Compression modes in Solr 5.5

The ideal situation is when whole index can be located in memory, due to disk operations are much slower then those in RAM. What’s more, often companies have to fit the requirenments of the tender or reduce server costs, which put pressure on developers to come up with a solution that will make the index smaller.

Having this all in mind it’s not surprising that field compression is an important feature due to its ability to significantly decrease an index size.

Since Solr 4.1 stored fields - responsible for majority of an index size - are by default compressed. In Solr 5.5 release limited ability to adjust compression level occurs, with two modes to choose from: BEST_SPEED (BS) & BEST_COMPRESSION (BC).

I decided to check them using my 1k documents collection.

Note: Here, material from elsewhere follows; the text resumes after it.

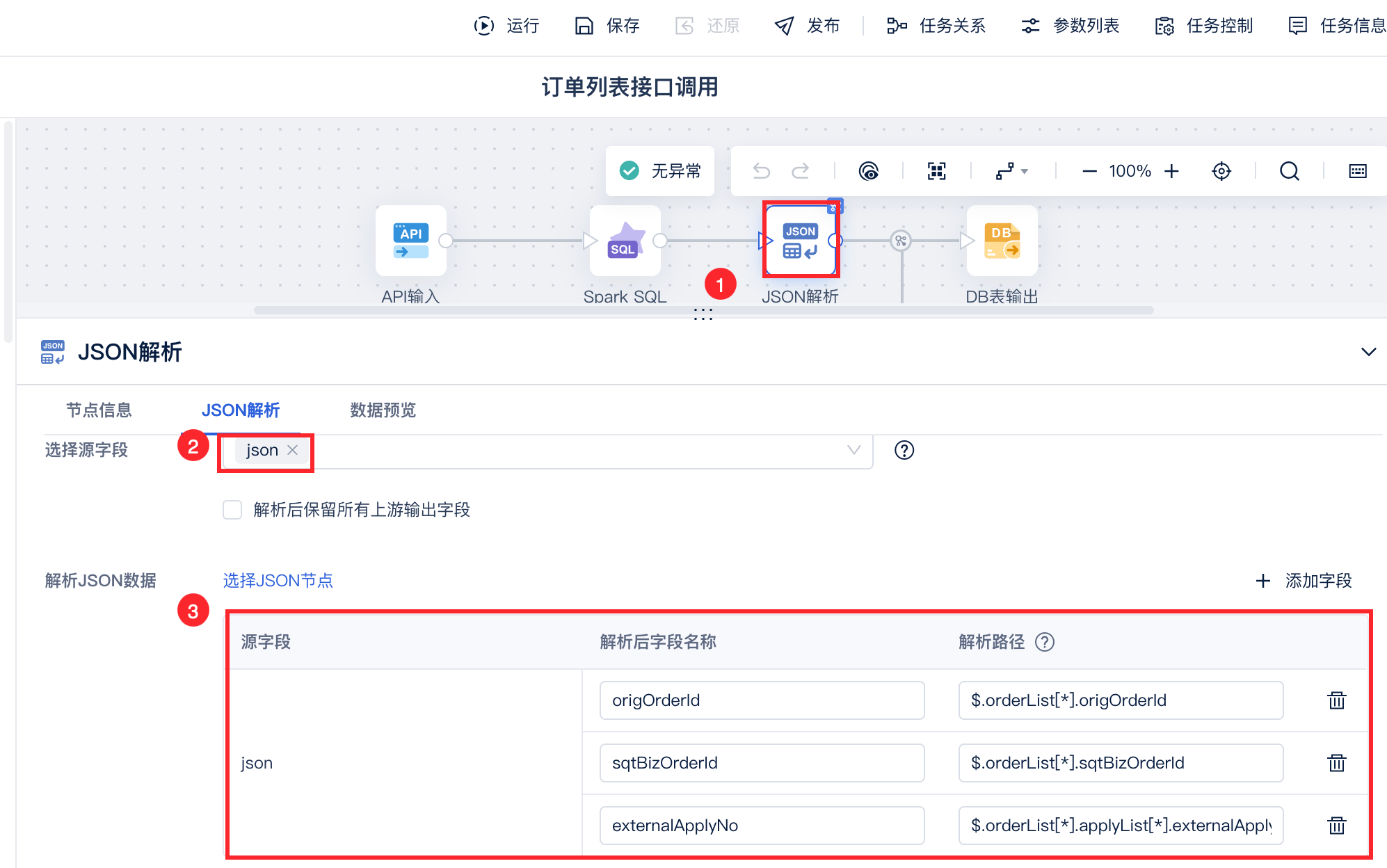
Task: Click the DB表输出 node icon
Action: [x=1002, y=241]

Data were straightforward: articles with stored title & content, with additional fields type & creationDate.

Best speed mode is a default option and if you want to enable the other one all you have to do is to change solrconfig.xml with:

<codecFactory class="solr.SchemaCodecFactory">
  <str name="compressionMode">BEST_COMPRESSION</str>
</codecFactory>

What was the outcome? My findings leaves no doubt that saving is evident. BS provided 80,4 MB index and BC - 60,7 MB. It’s 25%! The whole difference comes from the stored files (the ones with .fdt extension), which were, respectively, 48,1 MB & 28,4 MB. You can imagine that with more documents the gain will be proportionally higher.

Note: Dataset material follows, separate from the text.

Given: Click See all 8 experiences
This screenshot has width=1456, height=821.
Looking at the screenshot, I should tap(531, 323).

What’s about the speed? As the ad from official website says, Solr is truly blazingly fast, so my index is a way too small to push it to its limits. I made a few queries though, and an average response from Solr were 20ms vs 5ms in favor of the BS; but it rather shows direction, not a real difference.

Putting it all together - if a search response time is not your main concern or you are short on a disk space - choosing different compression mode may be your way to go.

Post scriptum: noSQL Solr 6 with SQL support has been released!